[Items from a dataset]
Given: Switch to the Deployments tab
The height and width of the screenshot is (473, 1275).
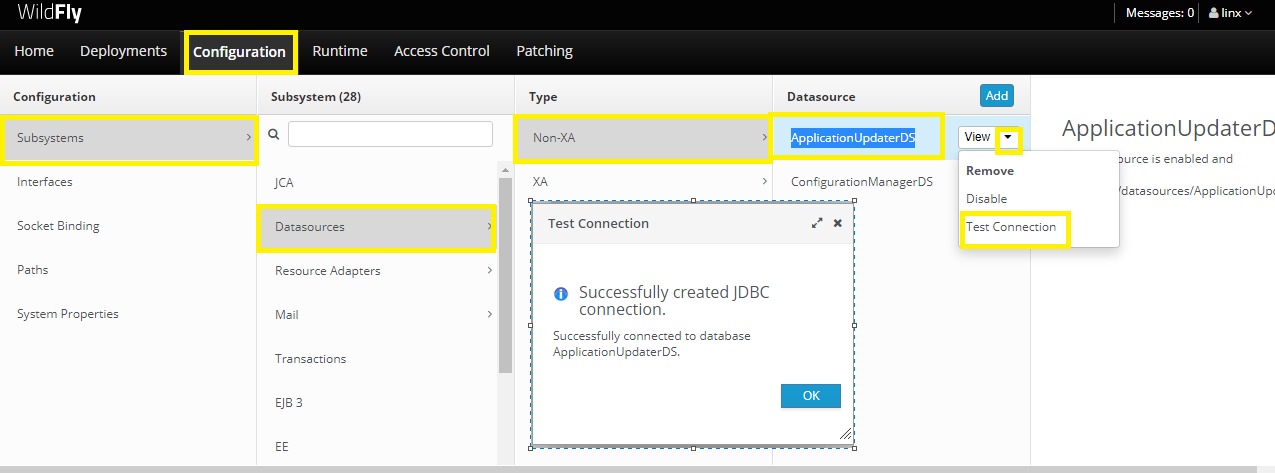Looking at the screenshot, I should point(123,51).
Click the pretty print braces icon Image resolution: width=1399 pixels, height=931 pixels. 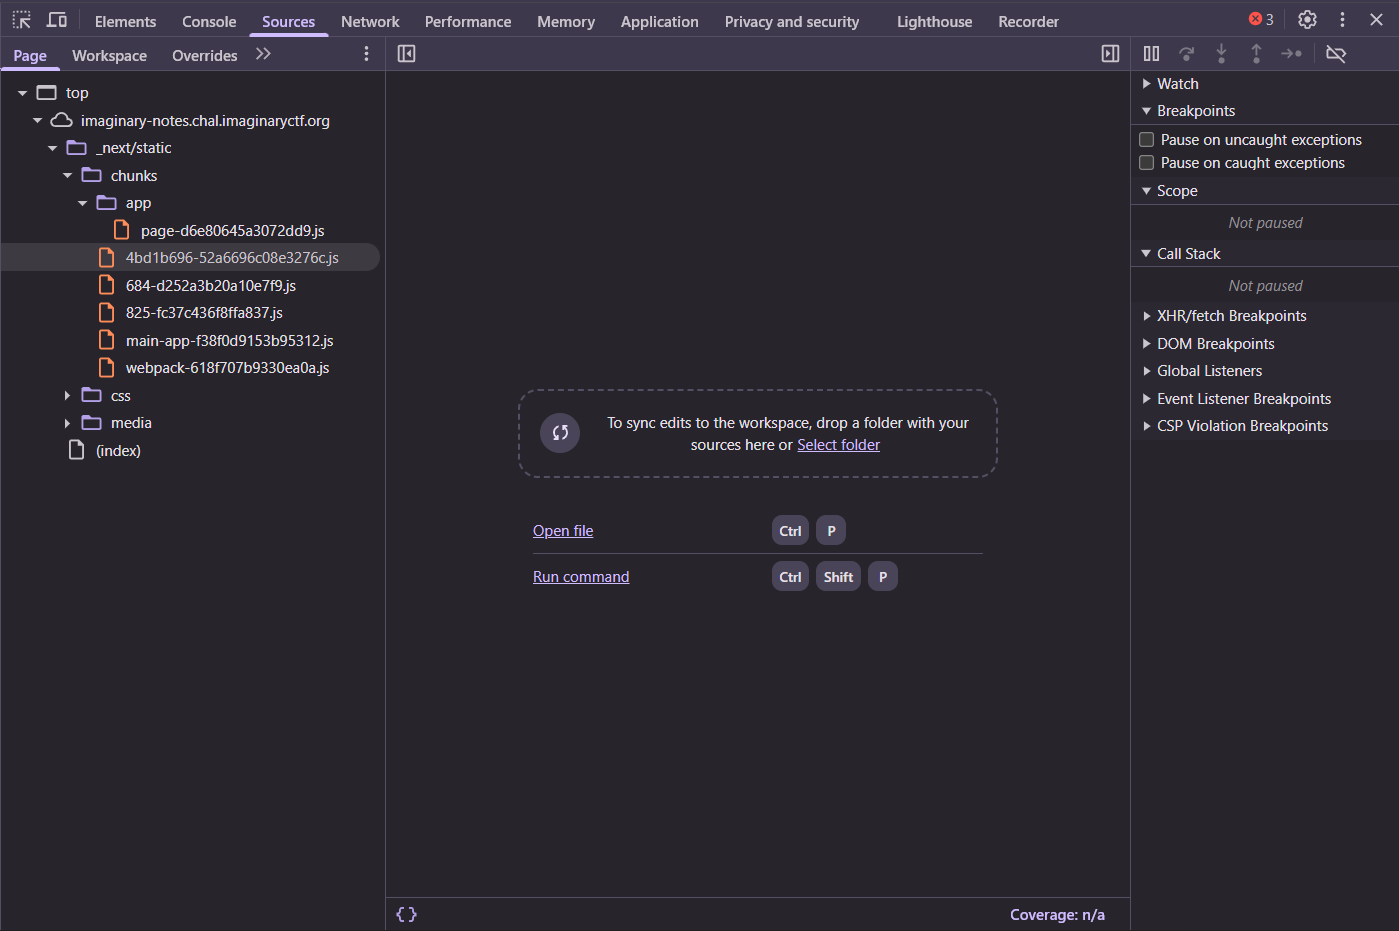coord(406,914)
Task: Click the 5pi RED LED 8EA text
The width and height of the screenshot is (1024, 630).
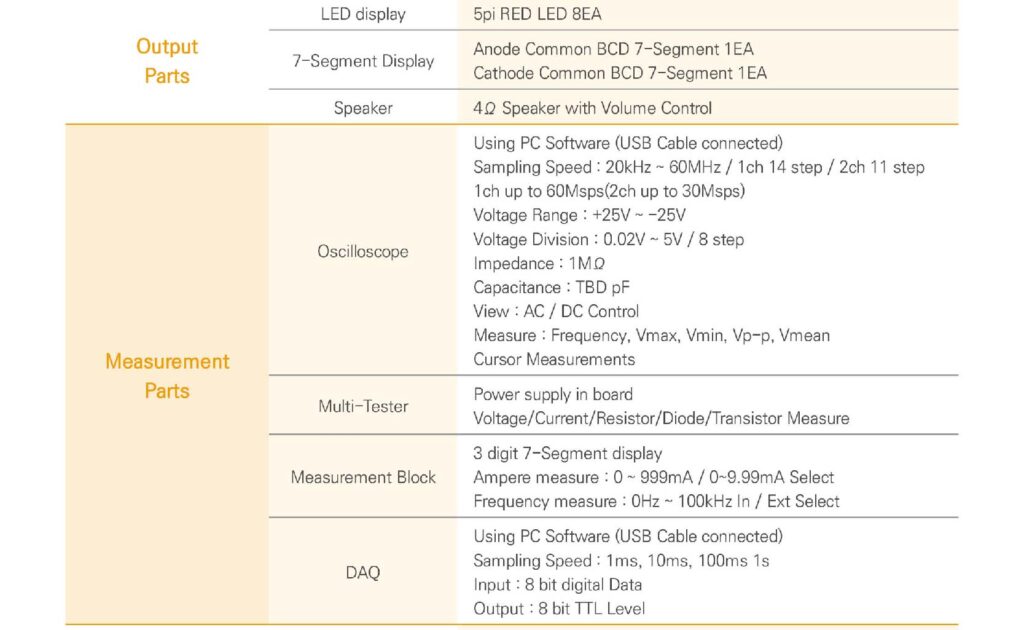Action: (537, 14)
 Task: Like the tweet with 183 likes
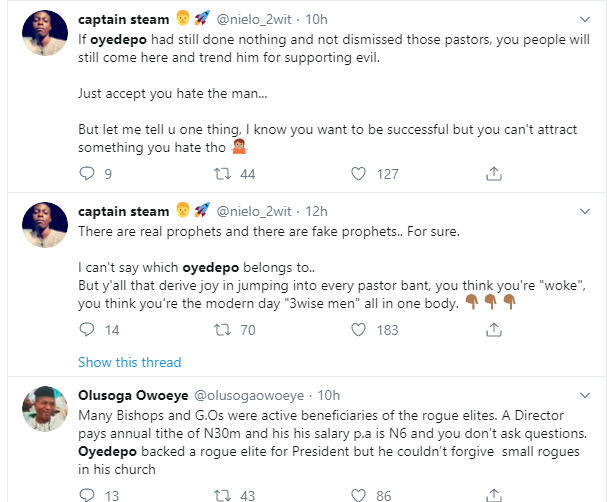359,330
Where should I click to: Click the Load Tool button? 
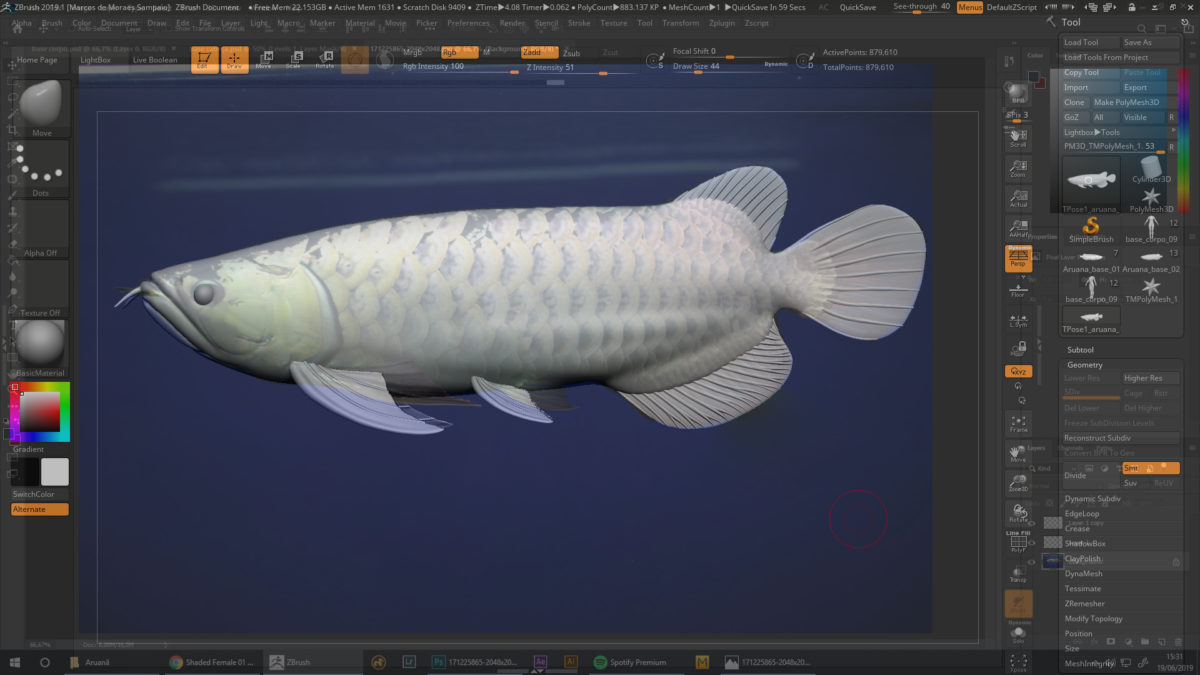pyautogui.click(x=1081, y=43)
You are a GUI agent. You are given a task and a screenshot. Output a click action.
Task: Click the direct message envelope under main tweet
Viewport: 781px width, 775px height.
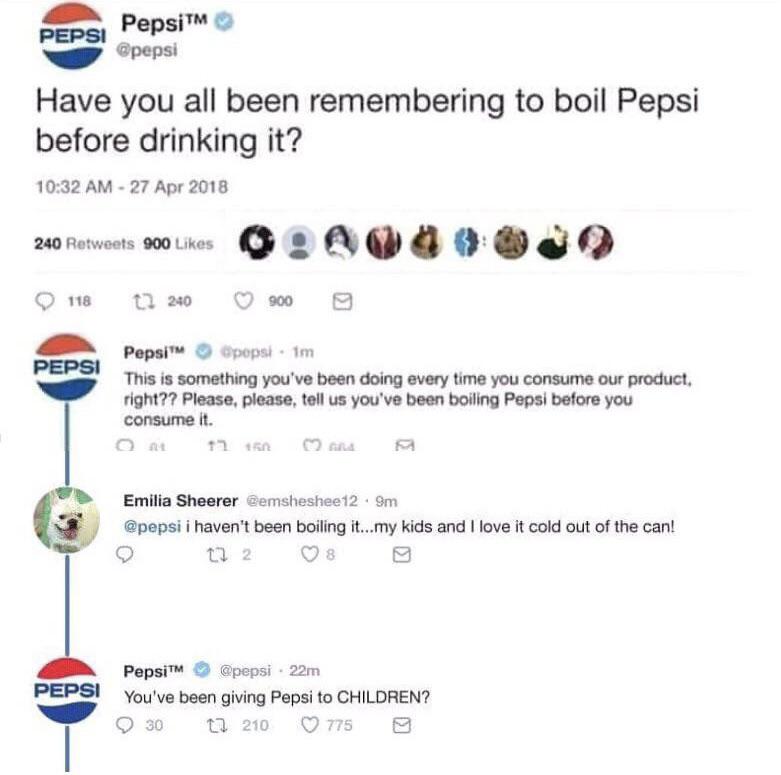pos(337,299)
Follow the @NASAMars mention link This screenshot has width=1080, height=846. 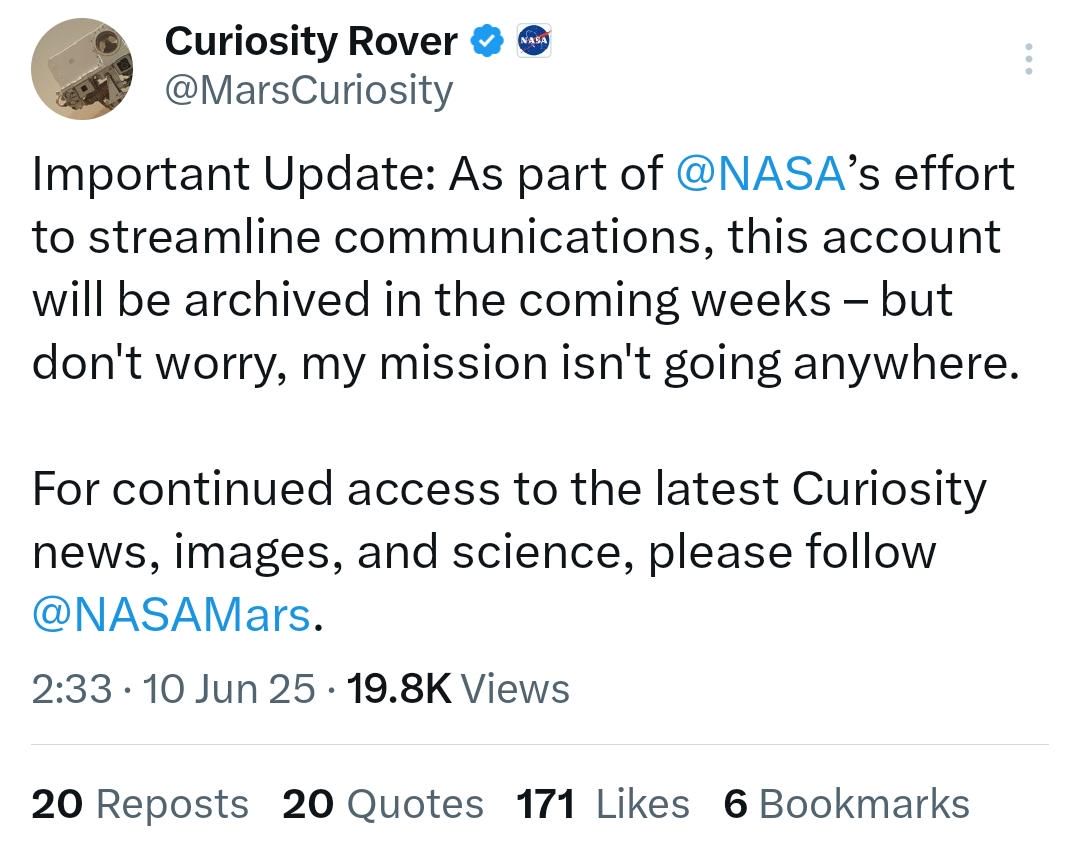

Task prompt -> From the line with "Where should I" up to and including the line with "Task: Click the direct" above, retype every line exactly and nothing more; leave out the pictures.

Result below ->
Where should I click to: Click the Load Tool button? 
pyautogui.click(x=1081, y=43)
You are a GUI agent. You are given a task and a screenshot. Output a click action.
Task: Click the direct message envelope under main tweet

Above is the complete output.